Keistimewaan kitab ini adalah struktur penafsiran yang sistematis. Setiap ayat biasanya dianalisis melalui identitas surat, perbedaan jumlah ayat, qira’at, kosa kata, i‘rab, asbab al-nuzul, kisah-kisah terkait, tafsir umum ayat, dan hukum fikih.
Majma‘ al-Bayān menggabungkan metode bi al-ma’tsur dan bi al-ra’yi, serta memuat unsur linguistik dan fikih. Al-Tabarsi menampilkan pendapat Sunni dan Syiah secara proporsional. Ia banyak membahas qira’at mutawatir tanpa membatasi pada jalur mazhab tertentu. Meski ada kritik kecil mengenai riwayat lemah dan israiliyat, secara umum kitab ini dianggap salah satu tafsir tahlili paling penting dalam tradisi Islam
Taqiyah dalam Penafsiran QS. Ali Imran ayat 28
لَا يَتَّخِذِ الْمُؤْمِنُوْنَ الْكٰفِرِيْنَ اَوْلِيَاۤءَ مِنْ دُوْنِ الْمُؤْمِنِيْنَۚ وَمَنْ يَّفْعَلْ ذٰلِكَ فَلَيْسَ مِنَ اللّٰهِ فِيْ شَيْءٍ اِلَّآ اَنْ تَتَّقُوْا مِنْهُمْ تُقٰىةًۗ وَيُحَذِّرُكُمُ اللّٰهُ نَفْسَهٗۗ وَاِلَى اللّٰهِ الْمَصِيْرُ
“Janganlah orang-orang mukmin menjadikan orang kafir sebagai para wali dengan mengesampingkan orang-orang mukmin. Siapa yang melakukan itu, hal itu sama sekali bukan dari (ajaran) Allah, kecuali untuk menjaga diri dari sesuatu yang kamu takuti dari mereka. Allah memperingatkan kamu tentang diri-Nya (siksa-Nya). Hanya kepada Allah tempat kembali.” (Ali-Imran: 28)
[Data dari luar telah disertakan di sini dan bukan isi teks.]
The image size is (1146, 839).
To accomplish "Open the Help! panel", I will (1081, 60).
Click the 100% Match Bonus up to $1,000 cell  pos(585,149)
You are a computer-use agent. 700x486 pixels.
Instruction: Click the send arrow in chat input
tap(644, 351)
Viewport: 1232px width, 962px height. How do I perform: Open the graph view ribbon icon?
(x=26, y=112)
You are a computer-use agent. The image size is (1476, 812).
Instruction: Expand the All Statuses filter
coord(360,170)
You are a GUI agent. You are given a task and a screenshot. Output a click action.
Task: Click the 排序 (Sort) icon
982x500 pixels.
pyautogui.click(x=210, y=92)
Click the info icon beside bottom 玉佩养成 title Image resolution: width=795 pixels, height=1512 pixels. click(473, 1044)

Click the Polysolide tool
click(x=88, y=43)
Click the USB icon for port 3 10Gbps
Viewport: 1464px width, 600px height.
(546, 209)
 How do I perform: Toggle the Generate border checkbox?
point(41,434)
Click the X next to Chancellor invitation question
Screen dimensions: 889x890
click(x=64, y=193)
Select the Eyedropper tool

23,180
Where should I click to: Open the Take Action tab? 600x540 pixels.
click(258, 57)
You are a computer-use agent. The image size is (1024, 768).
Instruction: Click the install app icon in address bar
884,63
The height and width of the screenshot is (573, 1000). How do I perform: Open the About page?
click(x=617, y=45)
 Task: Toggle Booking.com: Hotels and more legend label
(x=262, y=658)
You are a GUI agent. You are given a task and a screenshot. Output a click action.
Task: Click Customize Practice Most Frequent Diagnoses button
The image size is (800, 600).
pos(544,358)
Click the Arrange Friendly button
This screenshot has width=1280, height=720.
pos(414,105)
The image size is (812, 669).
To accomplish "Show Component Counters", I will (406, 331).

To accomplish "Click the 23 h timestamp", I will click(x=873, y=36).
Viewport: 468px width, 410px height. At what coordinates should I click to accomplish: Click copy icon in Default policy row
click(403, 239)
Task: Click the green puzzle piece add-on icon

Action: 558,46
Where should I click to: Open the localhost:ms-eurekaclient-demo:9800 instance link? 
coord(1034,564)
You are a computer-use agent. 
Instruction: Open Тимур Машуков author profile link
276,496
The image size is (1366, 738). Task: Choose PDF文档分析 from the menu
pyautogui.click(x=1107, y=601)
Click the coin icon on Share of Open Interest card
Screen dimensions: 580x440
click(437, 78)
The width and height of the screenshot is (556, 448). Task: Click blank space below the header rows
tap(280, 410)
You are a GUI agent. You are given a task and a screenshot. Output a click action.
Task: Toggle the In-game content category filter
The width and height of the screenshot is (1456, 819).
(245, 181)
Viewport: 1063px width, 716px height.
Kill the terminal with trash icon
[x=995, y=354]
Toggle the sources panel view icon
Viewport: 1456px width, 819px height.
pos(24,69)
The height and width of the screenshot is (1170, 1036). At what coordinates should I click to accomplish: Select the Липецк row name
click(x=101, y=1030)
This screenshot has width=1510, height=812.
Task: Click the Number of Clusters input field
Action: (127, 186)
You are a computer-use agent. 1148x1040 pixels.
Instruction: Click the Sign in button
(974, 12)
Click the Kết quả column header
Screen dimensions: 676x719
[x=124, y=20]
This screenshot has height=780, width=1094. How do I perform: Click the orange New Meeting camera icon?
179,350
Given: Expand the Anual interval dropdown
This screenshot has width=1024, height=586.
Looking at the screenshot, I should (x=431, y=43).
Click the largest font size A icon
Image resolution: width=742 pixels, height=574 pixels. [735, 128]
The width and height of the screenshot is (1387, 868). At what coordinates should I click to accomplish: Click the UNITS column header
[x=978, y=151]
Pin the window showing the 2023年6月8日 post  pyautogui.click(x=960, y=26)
Dalam menafsirkan ayat ini, Al-Tabarsi memulai dengan membahas perbedaan qira’at. Ada dua bentuk bacaan yang dikenal: taqiyyah dan tuqāh. Sekilas terlihat berbeda, tetapi keduanya berakar dari satu kata yang sama, wiqāyah, yang berarti perlindungan.
Penjelasan Al-Tabarsi sangat detail. Ia bahkan menggambarkan perubahan huruf dalam bahasa Arab bagaimana wawu bisa berubah menjadi ta’ untuk mempermudah lafal. Ini menunjukkan bahwa konsep taqiyah bukan “rekayasa teologi” belakangan, tetapi memiliki dasar linguistik yang kuat sejak masa awal Islam.
Salah satu keistimewaan penafsiran Al-Tabarsi adalah analisis gramatikalnya. Ia menjelaskan frasa “illa an tattaqū” sebagai bentuk pengecualian yang sah secara kaidah bahasa Arab. Artinya, ayat tersebut memang menunjukkan adanya ruang keringanan sebuah rukhsah.
Dalam balaghah, rukhsah adalah izin syar’i bagi seseorang untuk melakukan sesuatu yang biasanya tidak diperbolehkan, ketika ia menghadapi kondisi darurat. Di titik inilah Al-Tabarsi ingin menegaskan: taqiyah bukan sekadar pilihan moral, tetapi keringanan yang diberikan Al-Qur’an.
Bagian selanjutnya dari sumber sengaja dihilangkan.